Yes, incredibly lame I know, but it was my favorite joke when I was little and is the only one I can remember... :blah:
-
I think of it as 'funny' in the sense that it is so unbelievably proper.
yeah well i know a lot of indians and other middle-easteners that speak english more fluently than most Americans, but i was referring to the stereotypical indian accent ;)
by Singh
Why would do you think that? Could say the same about British or even American accents.
:hopping:
sure could :nod:
i find new york accents hysterical.
cagle: do any of you understand the definition of "racist"? how about the definition of "arrogant"? because neither definition fits what i said.
i hardly think that saying a particular accent sounds funny is racist, or arrogant. it's not like i said "Indian accents are funny, just like the Indian culture and people!"... Most of the people i work with are indian, and they're all cool, i just think their accents are amusing. i'm sure to other cultures/races/people American and British accents sound funny, and that's to be expected, i don't care if they think it about me, and i'm sure they could care less if i do about them. ;) :D
-
Aussie accents are cool. :p
*Pushes the topic back on-topic for once*
Almost forgot about this little bugger I made awhile back...
http://s93727692.onlinehome.us/rebelbase/
-
:lol:
-
Some good ones here...
...hmm, this thread might be apropiate to post these ugly f***ers
(http://forum.dvd-inside.de/images/smilies/uglyhammer_2.gif)
-
// embedded file removed
don't listen to that and tell me you don't think that's a funny accent. :D
hehehe
-
"No, **** you guy. You no say **** you to me."
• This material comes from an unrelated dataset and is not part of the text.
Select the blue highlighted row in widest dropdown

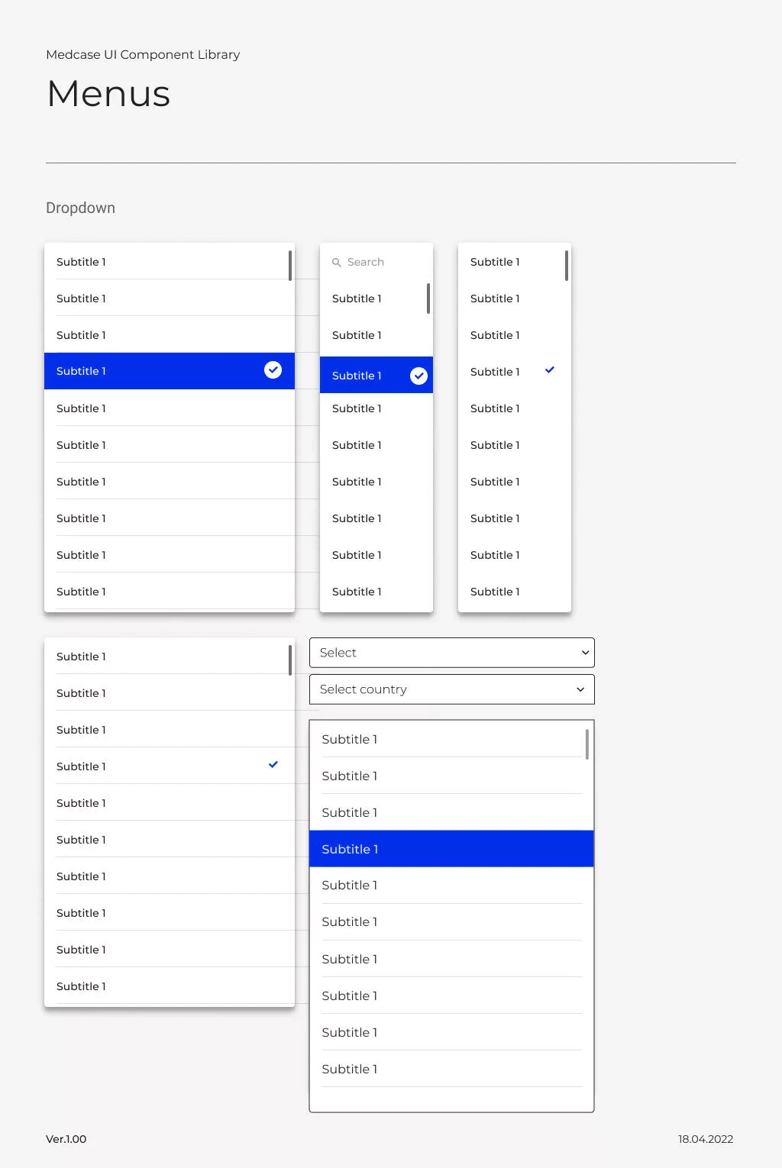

but thats a fake accents you know, its just a guy doing an impression of an Indian accent which is bound to be stereotyped.
-
yeah of course. but it's the stereotypical accents that i find funny. the stereotypical accents of every race/culture/people are bound to be funny to some people.
-
That's not especially funny.
-
well we didn't find your joke too funny either ;) :p
-
Scorning other nations' accents and language skills and posting jokes you do not understand are two different things.
-
Heh heh. Does anyone know that Monty Python skit about the Hungarian translation dictonary?
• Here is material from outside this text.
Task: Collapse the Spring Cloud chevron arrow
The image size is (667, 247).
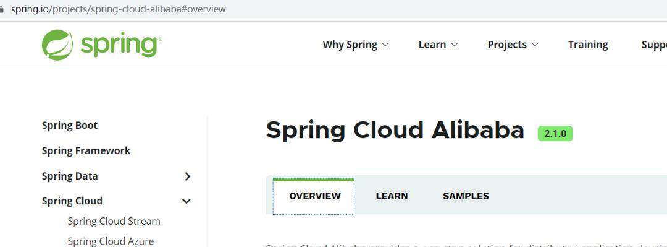Action: pyautogui.click(x=187, y=201)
"Will you please... fondle my bottom?"
-
I don't predict any future for this thread.
-
Look, on a serious note, I've been raised all my life to be open and respectful with regards to all cultures, and so I am. I love Chinese poetry, Indian mythology, French art, what the hell ever, and I still don't see anything the least bit insensitive about finding innocent humor in foreign accents.